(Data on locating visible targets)
■ ■ ■ ■

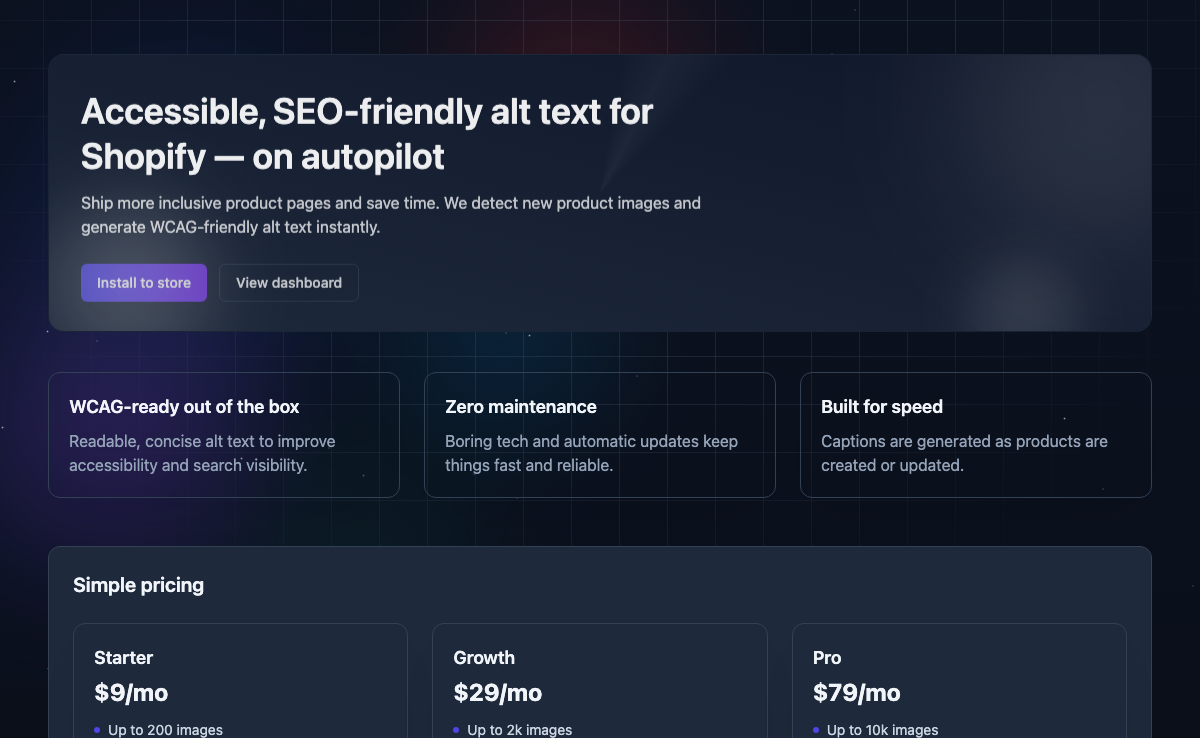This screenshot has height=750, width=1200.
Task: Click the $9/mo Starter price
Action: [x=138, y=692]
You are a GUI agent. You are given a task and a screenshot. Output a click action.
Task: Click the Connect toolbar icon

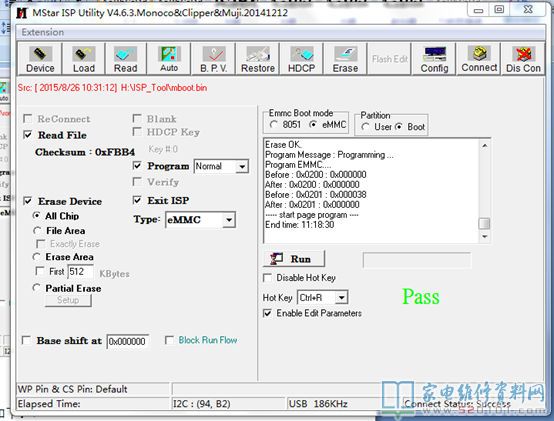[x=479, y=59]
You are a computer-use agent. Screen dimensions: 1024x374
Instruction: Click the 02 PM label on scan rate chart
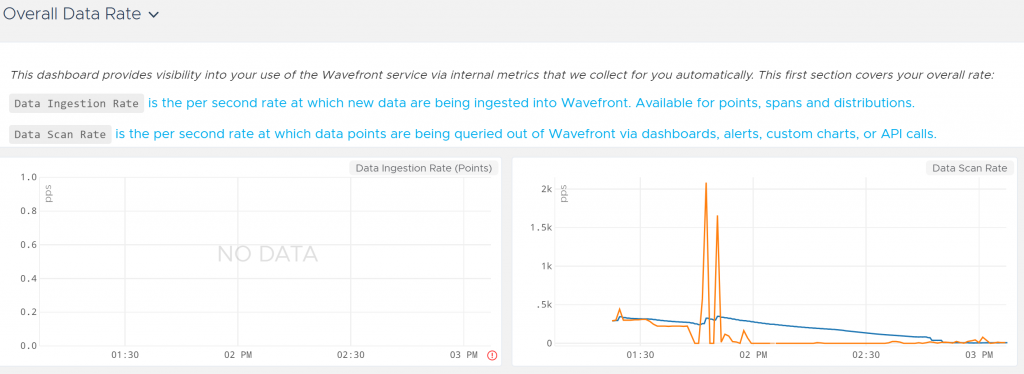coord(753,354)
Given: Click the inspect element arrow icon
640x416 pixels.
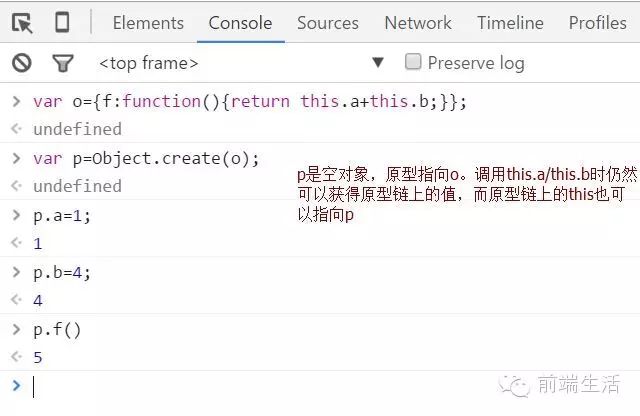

■ ■ ■ ■

> [WORK REQUIRED]: Put each line of text in the records into a JSON list of strings with one string per line, and leave out blank lines and all pictures.

> [THE OUTPUT]:
[
  "This screenshot has height=750, width=1200.",
  "Task: Click the $9/mo Starter price",
  "Action: [x=138, y=692]",
  "You are a GUI agent. You are given a task and a screenshot. Output a click action.",
  "Task: Click the Connect toolbar icon",
  "[x=479, y=59]",
  "You are a computer-use agent. Screen dimensions: 1024x374",
  "Instruction: Click the 02 PM label on scan rate chart",
  "coord(753,354)",
  "Given: Click the inspect element arrow icon",
  "640x416 pixels."
]